Villas Boas takes over reins at Chelsea
London football club favour youth over experience in choosing new manager following his success at Porto.
Last Modified: 22 Jun 2011 13:19
Villas Boas faces a tougher time under Abramovich after strolling to Europa League success with Porto [GALLO/GETTY]

English Premier League followers will be waiting with anticipation to see whether Andre Villas Boas can bring the same success to Chelsea as he did with Porto last season.

Chelsea appointed the 33-year-old on Wednesday following his resignation from Porto, a club he led to a domestic double and Europa League glory.

Villas Boas becomes the seventh manager of the Roman Abramovich era after accepting a three-year contract at the west London club.

The Portuguese manager replaces Carlo Ancelotti, who was sacked in May after failing to win a trophy in his second season having won the Premier League and FA Cup in his first.

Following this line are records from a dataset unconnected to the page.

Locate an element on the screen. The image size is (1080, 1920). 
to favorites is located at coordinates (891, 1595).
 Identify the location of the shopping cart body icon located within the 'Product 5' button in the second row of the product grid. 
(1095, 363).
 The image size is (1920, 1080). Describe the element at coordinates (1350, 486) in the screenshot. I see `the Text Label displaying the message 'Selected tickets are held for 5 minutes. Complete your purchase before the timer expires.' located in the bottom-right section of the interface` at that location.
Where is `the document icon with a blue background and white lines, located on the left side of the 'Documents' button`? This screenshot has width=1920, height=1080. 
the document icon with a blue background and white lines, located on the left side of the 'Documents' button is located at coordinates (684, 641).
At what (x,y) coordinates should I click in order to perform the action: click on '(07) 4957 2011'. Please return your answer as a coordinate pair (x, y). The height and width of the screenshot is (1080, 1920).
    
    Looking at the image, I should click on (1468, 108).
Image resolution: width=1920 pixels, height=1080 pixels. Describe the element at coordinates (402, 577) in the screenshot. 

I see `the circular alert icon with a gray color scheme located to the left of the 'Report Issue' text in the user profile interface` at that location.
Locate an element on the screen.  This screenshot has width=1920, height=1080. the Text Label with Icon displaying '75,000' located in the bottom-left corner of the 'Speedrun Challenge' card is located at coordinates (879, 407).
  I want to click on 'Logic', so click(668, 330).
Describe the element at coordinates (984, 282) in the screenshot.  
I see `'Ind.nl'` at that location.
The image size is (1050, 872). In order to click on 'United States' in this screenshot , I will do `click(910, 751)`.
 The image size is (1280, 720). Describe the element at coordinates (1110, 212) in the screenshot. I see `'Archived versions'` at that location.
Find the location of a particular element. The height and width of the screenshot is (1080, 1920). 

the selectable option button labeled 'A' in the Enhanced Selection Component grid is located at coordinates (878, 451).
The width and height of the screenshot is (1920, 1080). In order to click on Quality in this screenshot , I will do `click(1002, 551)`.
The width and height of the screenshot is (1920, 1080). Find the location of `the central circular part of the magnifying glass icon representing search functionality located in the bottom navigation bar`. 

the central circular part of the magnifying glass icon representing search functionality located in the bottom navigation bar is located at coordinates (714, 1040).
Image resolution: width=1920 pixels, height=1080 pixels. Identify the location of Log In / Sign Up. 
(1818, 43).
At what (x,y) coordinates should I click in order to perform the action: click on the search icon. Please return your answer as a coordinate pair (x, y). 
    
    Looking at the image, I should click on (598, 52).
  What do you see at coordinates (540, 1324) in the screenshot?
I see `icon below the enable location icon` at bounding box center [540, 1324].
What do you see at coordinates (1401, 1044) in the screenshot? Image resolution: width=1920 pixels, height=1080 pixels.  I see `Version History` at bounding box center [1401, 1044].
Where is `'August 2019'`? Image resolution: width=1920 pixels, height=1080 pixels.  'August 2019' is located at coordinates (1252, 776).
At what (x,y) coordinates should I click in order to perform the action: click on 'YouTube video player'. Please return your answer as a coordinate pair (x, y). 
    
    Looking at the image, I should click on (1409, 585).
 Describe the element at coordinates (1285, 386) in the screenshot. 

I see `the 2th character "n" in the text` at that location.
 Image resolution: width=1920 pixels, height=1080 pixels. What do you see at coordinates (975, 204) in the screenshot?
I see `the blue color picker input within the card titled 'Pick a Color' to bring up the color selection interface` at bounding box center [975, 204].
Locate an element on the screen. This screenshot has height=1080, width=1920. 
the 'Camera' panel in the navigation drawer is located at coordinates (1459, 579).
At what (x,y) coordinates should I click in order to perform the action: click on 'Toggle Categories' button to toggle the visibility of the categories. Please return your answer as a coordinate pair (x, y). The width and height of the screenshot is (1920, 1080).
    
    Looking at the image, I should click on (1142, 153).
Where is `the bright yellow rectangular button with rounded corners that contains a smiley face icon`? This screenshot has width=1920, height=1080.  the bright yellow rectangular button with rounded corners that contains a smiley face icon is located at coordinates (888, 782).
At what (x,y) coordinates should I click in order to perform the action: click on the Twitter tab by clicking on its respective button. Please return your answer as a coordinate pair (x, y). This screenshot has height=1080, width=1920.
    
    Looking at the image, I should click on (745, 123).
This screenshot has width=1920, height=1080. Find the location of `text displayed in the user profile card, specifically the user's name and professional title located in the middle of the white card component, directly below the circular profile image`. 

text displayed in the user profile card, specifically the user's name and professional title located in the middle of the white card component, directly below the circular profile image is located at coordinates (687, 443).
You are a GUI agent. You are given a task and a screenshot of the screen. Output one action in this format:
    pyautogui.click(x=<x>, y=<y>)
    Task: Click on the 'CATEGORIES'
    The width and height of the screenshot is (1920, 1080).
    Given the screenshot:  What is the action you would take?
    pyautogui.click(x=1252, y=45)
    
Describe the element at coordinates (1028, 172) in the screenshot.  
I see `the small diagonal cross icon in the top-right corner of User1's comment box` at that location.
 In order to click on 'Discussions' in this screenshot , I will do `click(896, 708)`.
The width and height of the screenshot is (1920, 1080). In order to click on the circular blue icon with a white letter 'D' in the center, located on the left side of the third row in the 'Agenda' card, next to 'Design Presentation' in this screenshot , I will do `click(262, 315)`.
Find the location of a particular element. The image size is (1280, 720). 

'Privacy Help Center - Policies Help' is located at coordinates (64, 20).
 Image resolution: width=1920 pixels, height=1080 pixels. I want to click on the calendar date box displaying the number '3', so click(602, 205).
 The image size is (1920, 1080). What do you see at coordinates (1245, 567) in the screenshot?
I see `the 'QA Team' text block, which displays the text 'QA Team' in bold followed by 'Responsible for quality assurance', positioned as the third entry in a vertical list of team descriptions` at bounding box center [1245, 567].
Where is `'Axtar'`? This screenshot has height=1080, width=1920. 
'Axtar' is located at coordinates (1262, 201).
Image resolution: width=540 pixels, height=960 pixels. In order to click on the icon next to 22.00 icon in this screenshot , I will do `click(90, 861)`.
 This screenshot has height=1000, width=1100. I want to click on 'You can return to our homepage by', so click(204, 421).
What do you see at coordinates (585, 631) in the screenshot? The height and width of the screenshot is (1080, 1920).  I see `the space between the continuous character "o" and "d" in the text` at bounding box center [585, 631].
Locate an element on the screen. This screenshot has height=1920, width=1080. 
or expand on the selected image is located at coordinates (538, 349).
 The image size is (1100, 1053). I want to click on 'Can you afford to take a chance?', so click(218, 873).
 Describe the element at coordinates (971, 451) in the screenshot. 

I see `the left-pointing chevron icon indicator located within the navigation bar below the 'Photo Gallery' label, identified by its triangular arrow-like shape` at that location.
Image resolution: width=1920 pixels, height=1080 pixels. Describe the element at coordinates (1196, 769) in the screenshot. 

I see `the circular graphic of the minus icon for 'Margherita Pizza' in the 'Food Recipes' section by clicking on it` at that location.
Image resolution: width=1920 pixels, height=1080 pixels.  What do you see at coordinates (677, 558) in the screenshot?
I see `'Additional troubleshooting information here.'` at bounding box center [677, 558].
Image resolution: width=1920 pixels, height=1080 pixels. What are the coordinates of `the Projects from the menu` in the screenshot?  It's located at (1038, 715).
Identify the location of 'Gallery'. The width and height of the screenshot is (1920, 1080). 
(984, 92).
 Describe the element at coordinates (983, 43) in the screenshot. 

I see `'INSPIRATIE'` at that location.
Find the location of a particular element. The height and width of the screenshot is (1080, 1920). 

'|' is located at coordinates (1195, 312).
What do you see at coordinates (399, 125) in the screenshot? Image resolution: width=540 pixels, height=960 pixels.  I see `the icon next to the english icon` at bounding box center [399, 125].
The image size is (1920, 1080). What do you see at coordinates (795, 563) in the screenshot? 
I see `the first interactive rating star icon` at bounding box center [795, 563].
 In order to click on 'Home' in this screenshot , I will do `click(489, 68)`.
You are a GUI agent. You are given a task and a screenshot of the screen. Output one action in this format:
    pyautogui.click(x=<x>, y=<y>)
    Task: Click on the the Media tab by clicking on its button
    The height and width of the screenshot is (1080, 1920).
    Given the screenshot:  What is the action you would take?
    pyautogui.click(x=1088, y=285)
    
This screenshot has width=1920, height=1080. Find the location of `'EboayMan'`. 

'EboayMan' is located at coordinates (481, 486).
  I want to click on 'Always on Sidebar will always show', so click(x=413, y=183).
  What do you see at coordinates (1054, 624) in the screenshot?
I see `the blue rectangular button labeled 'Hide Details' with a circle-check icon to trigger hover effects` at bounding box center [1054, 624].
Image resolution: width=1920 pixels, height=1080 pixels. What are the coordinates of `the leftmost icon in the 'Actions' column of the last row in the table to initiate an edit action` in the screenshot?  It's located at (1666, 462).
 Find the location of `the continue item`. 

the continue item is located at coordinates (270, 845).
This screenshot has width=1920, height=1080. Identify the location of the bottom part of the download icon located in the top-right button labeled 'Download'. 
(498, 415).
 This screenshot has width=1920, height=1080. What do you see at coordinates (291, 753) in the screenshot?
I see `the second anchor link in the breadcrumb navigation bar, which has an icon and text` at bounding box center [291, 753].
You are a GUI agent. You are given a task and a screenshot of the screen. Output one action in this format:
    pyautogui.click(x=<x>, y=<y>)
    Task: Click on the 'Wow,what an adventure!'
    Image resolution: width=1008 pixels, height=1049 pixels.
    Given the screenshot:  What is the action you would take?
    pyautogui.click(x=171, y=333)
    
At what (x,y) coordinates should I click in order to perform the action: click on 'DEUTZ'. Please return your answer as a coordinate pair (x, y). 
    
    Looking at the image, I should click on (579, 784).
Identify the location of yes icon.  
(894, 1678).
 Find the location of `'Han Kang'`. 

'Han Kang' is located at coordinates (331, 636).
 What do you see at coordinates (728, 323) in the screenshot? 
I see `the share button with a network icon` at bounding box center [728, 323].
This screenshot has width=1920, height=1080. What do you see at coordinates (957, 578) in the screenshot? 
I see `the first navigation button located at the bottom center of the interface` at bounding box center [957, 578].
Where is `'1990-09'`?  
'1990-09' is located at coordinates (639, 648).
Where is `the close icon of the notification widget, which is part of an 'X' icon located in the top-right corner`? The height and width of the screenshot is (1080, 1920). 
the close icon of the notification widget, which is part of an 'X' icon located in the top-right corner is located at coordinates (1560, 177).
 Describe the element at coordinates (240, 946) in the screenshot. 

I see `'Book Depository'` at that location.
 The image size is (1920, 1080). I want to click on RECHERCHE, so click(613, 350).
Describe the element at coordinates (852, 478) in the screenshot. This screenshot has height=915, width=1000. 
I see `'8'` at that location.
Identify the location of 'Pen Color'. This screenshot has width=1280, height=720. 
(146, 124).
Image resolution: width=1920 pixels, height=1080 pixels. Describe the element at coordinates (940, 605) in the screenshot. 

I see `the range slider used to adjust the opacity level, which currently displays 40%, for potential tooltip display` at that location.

Villas Boas, who becomes the youngest manager in the Premier League, moves to London after Chelsea paid $21.5 million to trigger an escape clause in his contract.

"Andre was the outstanding candidate for the job," said a statement on the Chelsea website.

"His ambition, drive and determination matches that of Chelsea and we are confident Andre's leadership of the team will result in greater successes in major domestic and European competitions."

Familiar ground

Villas Boas, who cut his coaching teeth under Sir Bobby Robson at Porto in 1993, served under Jose Mourinho at Porto, then following "the Special One" to Chelsea and later Inter Milan.

"Andre will bring his coaching experience back to a club he is already very familiar with, having previously worked here for three years," said the club's statement.

"He has always been highly regarded at Chelsea and everyone here looks forward to welcoming him back and working with him."

Although highly rated for his achievements at Porto, where he brought success with style in his 20-month reign and was unbeaten in the league last season, Chelsea initially seemed set to return to Guus Hiddink in their search for the man to finally bring them the Champions League after so many near-misses.

The Dutchman, who enjoyed a successful spell as caretaker boss at Chelsea in 2008-09 and has a close relationship with Abramovich from his days as Russia coach, is currently Turkey's national team manager but speculation that he might still arrive as director of football has cooled.

Colombian Falcao scored 17 goals in the Europa League last season and could follow Villas Boas [GALLO/GETTY]

Former Chelsea striker Jimmy Floyd Hasselbaink understands that comparisons between Villas Boas and Mourinho are inevitable.

"Yes, everybody is going to look at him and say, 'You have learned it [from Mourinho]' or 'You are the same as Mourinho', and he is going to be the example," Hasselbaink said.

"Yes, he is only 33, but I think we should look at him just as a man on his own, a different manager - yes from Portugal, but a different individual, and just give him a chance to succeed."

Former Chelsea midfielder Ray Wilkins, sacked as Ancelotti's assistant last November, welcomed the appointment.

"We've had lots of older coaches come in at Stamford Bridge and they've not done as well, so we have to give this young man the credit for what he has done up to now," Wilkins told Sky Sports News.

"Let's give the young man a chance, he's obviously done exceptionally well. His man-management skills from what I can read from the players he has worked with have been first-class."

Villas Boas, who proved a shrewd operator in the transfer market, is likely to try to persuade Porto's Colombian striker Falcao to follow him to Chelsea after his prolific season.

With Fernando Torres, Didier Drogba and Nicolas Anelka all vying for a starting role up front, the addition of Falcao would give Villas Boas formidable firepower.

The kind of firepower Manchester United could find hard to rival.